Task prompt -
Please state how many lines of the records below contain the word "computer". Give the number and nothing else.

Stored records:
****
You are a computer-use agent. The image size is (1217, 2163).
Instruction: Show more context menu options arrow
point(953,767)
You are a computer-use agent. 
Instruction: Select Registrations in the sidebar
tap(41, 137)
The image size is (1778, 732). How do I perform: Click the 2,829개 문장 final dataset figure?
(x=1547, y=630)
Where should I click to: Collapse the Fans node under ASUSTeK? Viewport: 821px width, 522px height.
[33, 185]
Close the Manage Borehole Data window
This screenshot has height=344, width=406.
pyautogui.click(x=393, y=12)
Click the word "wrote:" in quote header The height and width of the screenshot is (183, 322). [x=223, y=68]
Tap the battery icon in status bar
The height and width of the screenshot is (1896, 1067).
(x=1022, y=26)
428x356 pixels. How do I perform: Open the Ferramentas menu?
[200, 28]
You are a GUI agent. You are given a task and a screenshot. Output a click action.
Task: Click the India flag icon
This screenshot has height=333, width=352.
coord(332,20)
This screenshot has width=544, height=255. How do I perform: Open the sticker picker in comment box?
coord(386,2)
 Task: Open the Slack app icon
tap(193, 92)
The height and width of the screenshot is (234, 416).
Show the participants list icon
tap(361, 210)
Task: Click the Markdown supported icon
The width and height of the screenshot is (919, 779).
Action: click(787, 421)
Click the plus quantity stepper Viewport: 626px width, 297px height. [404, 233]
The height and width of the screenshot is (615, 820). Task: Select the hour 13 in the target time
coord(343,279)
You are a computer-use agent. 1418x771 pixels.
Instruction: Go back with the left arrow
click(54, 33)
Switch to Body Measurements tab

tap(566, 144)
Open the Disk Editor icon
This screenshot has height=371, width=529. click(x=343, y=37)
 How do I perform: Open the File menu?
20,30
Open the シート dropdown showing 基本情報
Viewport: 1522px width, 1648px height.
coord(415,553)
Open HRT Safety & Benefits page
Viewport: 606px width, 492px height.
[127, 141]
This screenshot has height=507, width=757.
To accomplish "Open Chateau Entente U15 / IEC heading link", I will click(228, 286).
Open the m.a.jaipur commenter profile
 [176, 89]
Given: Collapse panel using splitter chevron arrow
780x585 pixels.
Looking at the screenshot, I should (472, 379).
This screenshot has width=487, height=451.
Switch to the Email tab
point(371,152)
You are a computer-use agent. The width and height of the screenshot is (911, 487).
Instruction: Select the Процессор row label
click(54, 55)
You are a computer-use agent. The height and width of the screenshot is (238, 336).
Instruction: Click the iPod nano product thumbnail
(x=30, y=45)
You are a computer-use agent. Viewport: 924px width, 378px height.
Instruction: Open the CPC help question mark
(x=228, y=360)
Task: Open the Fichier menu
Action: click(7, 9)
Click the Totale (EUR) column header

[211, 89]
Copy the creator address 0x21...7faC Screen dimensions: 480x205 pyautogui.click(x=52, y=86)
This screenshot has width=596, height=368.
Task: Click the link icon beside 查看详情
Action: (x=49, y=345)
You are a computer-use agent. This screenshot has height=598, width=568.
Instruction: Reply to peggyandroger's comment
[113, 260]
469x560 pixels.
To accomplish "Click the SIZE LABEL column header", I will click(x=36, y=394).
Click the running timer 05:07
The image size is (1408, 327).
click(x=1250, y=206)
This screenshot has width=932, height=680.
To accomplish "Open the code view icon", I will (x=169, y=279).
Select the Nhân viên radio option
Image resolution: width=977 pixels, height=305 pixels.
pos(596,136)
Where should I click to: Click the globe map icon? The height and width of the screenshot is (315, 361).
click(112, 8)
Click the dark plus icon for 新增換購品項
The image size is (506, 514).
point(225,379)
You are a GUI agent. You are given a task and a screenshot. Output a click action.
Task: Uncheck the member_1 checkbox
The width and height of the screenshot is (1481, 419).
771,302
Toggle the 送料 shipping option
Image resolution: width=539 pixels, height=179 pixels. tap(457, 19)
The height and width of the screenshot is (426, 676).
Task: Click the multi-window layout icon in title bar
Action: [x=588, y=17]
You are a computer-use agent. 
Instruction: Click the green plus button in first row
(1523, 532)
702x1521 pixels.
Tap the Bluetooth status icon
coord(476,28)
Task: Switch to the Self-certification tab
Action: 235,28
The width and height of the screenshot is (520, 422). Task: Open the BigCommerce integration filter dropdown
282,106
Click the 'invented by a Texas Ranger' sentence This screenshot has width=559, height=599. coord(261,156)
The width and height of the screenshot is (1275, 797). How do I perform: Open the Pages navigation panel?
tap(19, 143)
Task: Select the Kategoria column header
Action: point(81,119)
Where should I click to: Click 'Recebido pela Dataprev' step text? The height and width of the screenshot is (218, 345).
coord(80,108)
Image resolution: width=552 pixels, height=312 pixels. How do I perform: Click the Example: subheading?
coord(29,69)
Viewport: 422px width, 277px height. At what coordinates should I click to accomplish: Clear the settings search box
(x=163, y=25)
****
Output of the task -
8